** BEGIN Record excerpts **
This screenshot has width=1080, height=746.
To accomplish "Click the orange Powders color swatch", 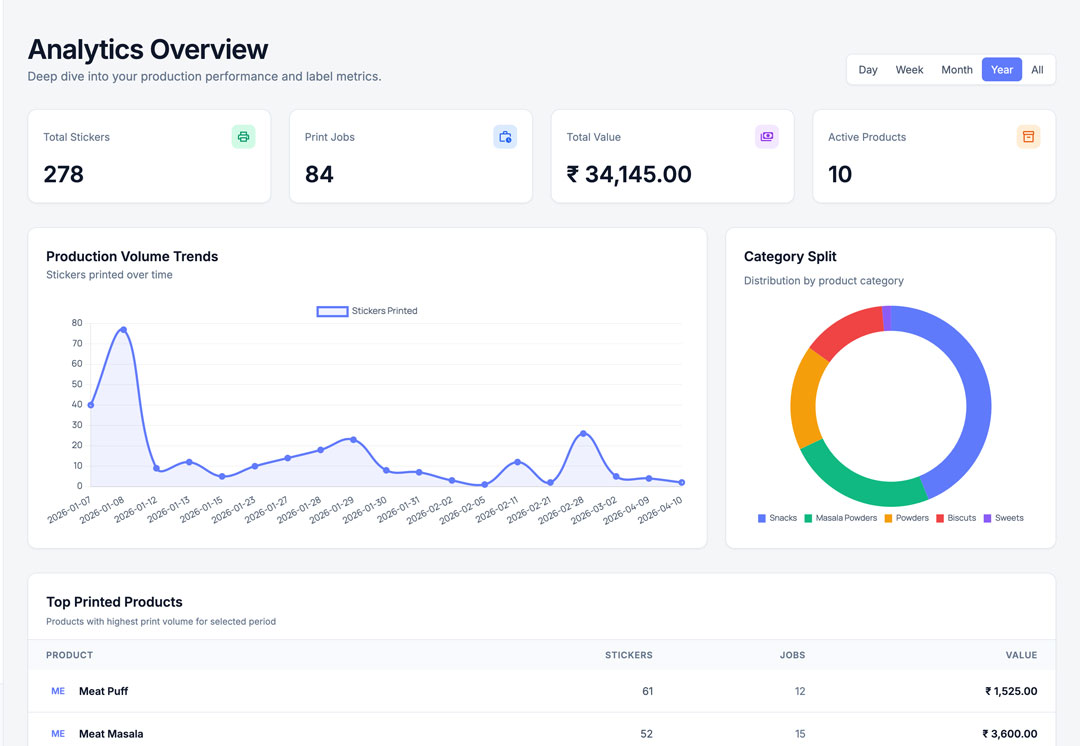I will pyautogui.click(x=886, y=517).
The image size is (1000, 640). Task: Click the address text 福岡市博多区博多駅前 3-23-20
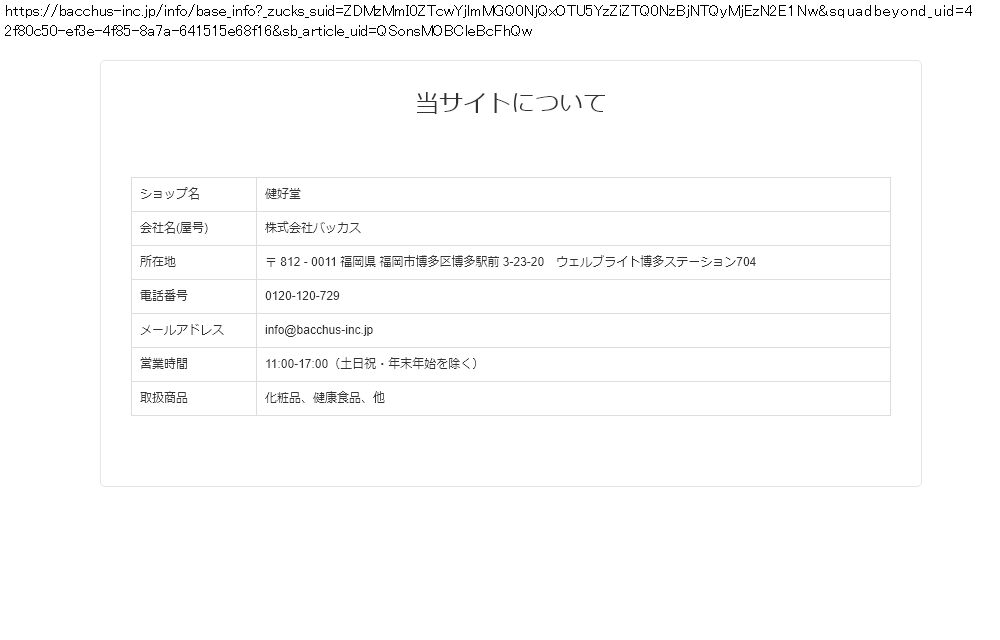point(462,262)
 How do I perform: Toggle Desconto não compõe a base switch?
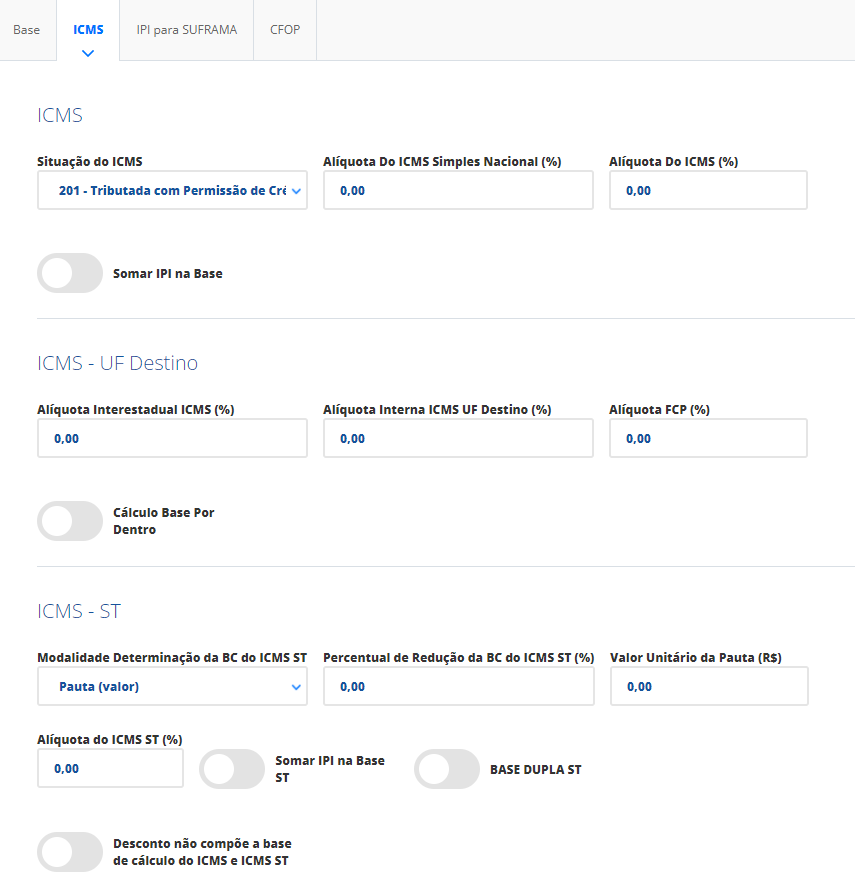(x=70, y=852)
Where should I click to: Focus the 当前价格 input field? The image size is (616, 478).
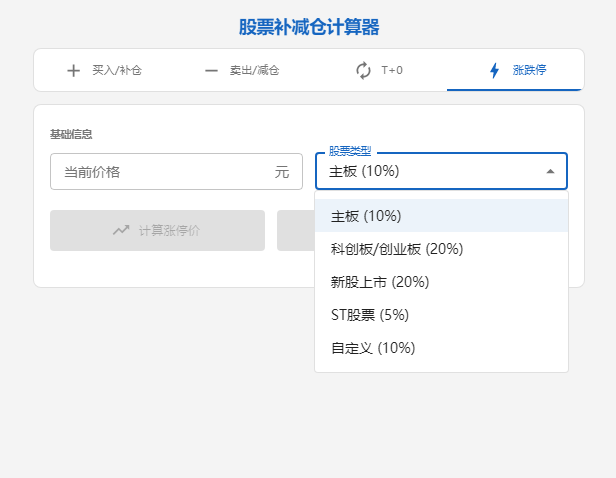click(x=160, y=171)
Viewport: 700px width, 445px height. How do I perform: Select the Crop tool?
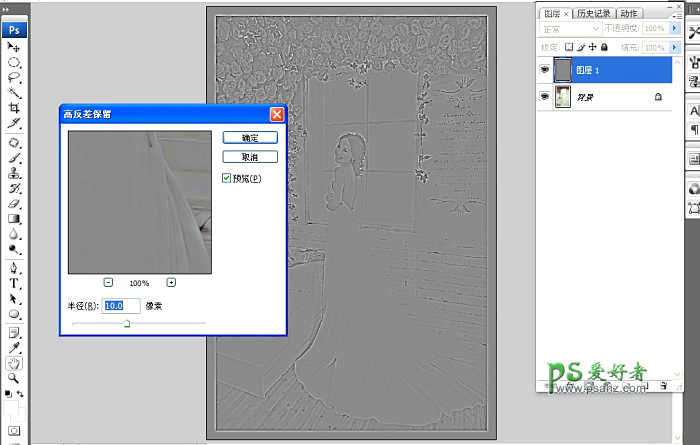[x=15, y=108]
** END Record excerpts **
- What this task involves
State how many lines of the listing contain the string "perform". Reply with the number alone.

- Problem solution
2